For purposes of the decision, the judge assumed that the English judgment would be entitled to recognition and enforcement under District of Columbia law but for the statute of limitations in the FAA. 2 Section 207 of the FAA provides:
Within three years after an arbitral award falling under the [New York] Convention is made, any party to the arbitration may apply to any court having jurisdiction under this chapter for an order confirming the award as against any other party to the arbitration. The court shall confirm the award unless it finds one of the grounds for refusal or deferral of recognition or enforcement of the award specified in the said Convention.
Under US law (unlike the Canadian law at issue in Yugraneft), the statute of limitations is procedural not substantive, so there was no dispute that if Commisimpex had sought confirmation of the arbitral award directly, § 207 would have barred the claim even though the New York Convention does not include a statute of limitations as one of the bases on which a court may refuse recognition and enforcement of an award.
The judge held that allowing an action to recognize a foreign judgment that would be untimely if brought as an action to recognize the underlying arbitral award would obstruct Congress’s purposes and objectives in the FAA and thus that the Commisimpex’s action under DC law was preempted by federal law. Of course, the overriding purpose of the FAA is to facilitate the enforcement of agreements to arbitrate and the recognition and enforcement of arbitral awards, but the judge also found that Congress had intended to ensure procedural uniformity throughout the nation and to protect a defendant’s interest in finality by imposing a time limit on confirmation. Thus he concluded that Commisimpex’s action was preempted.
This is a highly interesting ruling that raises a lot of questions. Here are some that come to mind:
- What if the United States had a federal statute governing recognition and enforcement of foreign judgments? Then there would be no issue of federal law preempting state law. Instead, there would be a simple issue of statutory construction, or maybe a not-so-simple issue. Depending on your methodological leanings, the question might be: did Congress intend to limit the time for recognition and enforcement of a foreign judgment based on an arbitral award in these circumstances? It seems to me that this new decision should prompt the drafters of proposed federal legislation to deal expressly with the question.

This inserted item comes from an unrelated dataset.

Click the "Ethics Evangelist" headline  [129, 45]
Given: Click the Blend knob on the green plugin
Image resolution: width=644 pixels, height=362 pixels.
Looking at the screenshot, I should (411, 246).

- What if Commisimpex had first obtained recognition and enforcement of the award in one US state and then sought recognition, outside of the FAA’s limitations period, in another state? It seems to me that the Full Faith and Credit Clause would have to trump the concerns about the policy of the FAA. But should the rule be different in the domestic context than it is in the foreign context? If I’m right about the outcome in a domestic case, isn’t that reason to think the judge got this one wrong in the international case?
- We know that refusal to recognize or enforce foreign judgments can be a source of diplomatic friction. Shouldn’t comity concerns have at least been a factor in the judge’s decision?
These questions suggest that I have doubts about the holding. I’m not saying it’s wrong—I’m saying it’s complicated. I hope (and guess) that the judgment will be appealed, so that we can get the Court of Appeals’s view.